**TASK STATEMENT**. This task calls for copying every line in the data below that contains the word "will".

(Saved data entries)
---

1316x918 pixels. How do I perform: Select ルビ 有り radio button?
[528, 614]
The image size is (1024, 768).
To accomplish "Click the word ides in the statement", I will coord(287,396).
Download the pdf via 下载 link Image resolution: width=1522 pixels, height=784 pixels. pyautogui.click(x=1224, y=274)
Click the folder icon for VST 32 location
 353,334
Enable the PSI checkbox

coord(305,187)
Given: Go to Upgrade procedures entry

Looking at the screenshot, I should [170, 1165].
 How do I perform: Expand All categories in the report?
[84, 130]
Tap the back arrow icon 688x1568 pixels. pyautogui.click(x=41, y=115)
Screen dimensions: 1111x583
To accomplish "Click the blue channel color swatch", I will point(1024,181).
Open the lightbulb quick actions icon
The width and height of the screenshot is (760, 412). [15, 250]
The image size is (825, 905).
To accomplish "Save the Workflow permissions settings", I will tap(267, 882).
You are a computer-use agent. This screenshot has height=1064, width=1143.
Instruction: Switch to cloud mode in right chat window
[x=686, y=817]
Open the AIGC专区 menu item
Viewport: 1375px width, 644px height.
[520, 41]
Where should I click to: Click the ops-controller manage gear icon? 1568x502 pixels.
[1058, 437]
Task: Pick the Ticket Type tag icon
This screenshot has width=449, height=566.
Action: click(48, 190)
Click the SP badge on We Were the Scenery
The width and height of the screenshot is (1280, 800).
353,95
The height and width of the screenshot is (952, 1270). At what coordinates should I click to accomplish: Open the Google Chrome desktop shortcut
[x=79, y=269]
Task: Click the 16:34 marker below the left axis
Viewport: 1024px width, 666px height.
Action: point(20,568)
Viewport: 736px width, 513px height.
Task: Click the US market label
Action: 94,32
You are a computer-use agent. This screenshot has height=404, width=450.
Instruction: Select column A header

---

**SOLVED EXERCISE**.
To accomplish "Click the word ides in the statement", I will coord(287,396).
To accomplish "Click the blue channel color swatch", I will point(1024,181).
To accomplish "Save the Workflow permissions settings", I will tap(267, 882).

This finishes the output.